Silvio Antoniano il lodato autore «Dell’educazione cristiana» pensa a lungo alla donna: tuttavia gli è balenato in mente che diversa deve essere la sua educazione a seconda della classe sociale a cui appartiene. Le figlie del popolo è perfino inutile, egli pensa, che sappiano leggere e scrivere, quelle delle classi medie si concedano pure cotesto lusso, e le nobili possono anche apprendere a numerare; non è bene però che insieme ai fratelli e con gli stessi loro maestri, imparino la lingua e a poetare. La madre non si occupi che della prole, ma più al padre raccomanda l’istruzione di questa, quasicchè anch’egli, come il Flaminio e il Rapicio, creda unico e supremo dovere della madre il nutrire i figliuoli, non riconoscendole poi bastante forza d’ingegno e di volontà per ben dirigerne l’educazione.

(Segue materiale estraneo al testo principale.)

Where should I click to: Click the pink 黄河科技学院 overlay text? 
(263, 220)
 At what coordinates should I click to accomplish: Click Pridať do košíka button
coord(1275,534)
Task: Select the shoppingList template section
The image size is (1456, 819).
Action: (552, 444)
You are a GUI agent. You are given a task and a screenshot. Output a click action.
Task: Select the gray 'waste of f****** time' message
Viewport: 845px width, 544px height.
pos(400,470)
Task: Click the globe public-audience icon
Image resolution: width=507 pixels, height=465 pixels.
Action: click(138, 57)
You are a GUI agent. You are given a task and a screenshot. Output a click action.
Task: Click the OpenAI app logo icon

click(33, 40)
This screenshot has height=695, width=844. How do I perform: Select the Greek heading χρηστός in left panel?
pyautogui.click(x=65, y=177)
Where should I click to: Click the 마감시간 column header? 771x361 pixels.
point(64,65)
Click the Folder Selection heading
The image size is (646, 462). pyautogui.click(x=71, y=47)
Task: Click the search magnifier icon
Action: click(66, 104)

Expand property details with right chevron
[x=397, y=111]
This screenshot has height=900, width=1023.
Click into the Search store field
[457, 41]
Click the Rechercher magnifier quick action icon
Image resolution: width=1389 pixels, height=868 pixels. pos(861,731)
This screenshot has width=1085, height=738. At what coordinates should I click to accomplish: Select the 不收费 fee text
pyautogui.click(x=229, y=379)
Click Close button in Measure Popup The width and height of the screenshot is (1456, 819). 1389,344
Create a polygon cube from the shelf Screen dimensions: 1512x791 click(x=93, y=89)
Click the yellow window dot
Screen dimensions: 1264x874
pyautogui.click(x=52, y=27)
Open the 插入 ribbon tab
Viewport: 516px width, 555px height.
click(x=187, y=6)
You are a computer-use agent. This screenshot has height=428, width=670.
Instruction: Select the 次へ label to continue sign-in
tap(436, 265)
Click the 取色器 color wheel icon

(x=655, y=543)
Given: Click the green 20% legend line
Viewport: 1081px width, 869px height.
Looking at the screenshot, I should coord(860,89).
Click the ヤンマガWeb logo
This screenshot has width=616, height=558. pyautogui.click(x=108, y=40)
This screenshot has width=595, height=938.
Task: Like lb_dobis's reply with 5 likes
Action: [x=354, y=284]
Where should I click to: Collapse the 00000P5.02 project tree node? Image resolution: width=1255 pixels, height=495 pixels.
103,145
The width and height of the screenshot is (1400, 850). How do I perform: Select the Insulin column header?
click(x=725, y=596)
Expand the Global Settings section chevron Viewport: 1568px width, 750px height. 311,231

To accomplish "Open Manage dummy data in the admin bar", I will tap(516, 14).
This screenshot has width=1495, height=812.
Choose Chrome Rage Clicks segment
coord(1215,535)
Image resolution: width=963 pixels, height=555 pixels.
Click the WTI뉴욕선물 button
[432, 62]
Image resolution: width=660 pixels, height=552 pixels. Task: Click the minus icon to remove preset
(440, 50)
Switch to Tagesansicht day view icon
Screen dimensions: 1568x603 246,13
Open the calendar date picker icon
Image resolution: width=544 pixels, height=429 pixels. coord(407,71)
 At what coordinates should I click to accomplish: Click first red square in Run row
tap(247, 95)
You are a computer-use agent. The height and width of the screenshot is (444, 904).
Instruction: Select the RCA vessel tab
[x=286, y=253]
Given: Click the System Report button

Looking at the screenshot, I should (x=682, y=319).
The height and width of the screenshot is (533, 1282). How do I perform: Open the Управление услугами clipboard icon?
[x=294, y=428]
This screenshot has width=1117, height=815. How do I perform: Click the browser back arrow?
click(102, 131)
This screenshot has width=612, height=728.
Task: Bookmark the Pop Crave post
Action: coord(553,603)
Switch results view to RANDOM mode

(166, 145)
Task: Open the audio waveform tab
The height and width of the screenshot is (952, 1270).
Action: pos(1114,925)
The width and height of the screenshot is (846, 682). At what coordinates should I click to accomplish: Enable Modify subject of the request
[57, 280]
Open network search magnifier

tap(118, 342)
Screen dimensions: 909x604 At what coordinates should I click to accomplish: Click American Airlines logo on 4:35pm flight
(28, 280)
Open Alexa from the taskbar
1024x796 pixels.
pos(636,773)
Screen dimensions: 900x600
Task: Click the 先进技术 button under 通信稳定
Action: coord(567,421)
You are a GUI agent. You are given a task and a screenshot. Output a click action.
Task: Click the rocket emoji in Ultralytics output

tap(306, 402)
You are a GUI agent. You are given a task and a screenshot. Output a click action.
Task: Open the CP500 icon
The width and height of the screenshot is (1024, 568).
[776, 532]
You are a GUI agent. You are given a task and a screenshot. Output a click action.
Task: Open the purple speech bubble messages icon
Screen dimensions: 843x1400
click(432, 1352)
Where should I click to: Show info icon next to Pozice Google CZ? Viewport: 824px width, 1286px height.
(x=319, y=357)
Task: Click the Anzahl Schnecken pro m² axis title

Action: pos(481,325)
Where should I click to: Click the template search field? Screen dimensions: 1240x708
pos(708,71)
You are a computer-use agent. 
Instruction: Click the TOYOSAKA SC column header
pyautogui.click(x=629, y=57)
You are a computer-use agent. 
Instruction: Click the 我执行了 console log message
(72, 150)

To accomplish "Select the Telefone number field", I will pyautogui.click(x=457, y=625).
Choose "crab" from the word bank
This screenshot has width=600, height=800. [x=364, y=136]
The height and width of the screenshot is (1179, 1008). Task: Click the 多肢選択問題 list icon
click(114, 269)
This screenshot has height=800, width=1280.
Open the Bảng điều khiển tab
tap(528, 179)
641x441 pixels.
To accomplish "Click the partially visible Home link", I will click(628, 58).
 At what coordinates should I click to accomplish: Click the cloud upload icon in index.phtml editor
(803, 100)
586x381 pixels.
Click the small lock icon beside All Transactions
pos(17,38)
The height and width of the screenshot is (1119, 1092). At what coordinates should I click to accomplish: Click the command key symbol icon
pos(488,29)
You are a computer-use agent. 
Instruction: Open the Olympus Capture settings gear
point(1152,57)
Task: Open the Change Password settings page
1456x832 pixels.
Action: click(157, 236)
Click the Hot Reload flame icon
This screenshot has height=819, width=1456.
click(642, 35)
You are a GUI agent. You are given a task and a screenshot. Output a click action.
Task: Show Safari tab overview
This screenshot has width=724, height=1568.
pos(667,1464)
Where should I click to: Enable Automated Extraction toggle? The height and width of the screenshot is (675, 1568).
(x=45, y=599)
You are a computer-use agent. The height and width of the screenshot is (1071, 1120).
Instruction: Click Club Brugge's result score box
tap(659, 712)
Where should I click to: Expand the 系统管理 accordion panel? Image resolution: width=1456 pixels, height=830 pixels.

Idee veramente meschine che vorremmo rimproverare all’Antoniano se non fossero quelle dell’età sua. E proprio nel suo pensiero meglio che in quello degli altri pedagogisti del secolo XVI, che si sono occupati quasi esclusivamente delle fanciulle agiate, si rispecchiano le condizioni della donna in quel tempo, anche per ciò che concerne le popolane, che nessuno prima di lui, e per molti secoli dopo, aveva preso nella dovuta considerazione.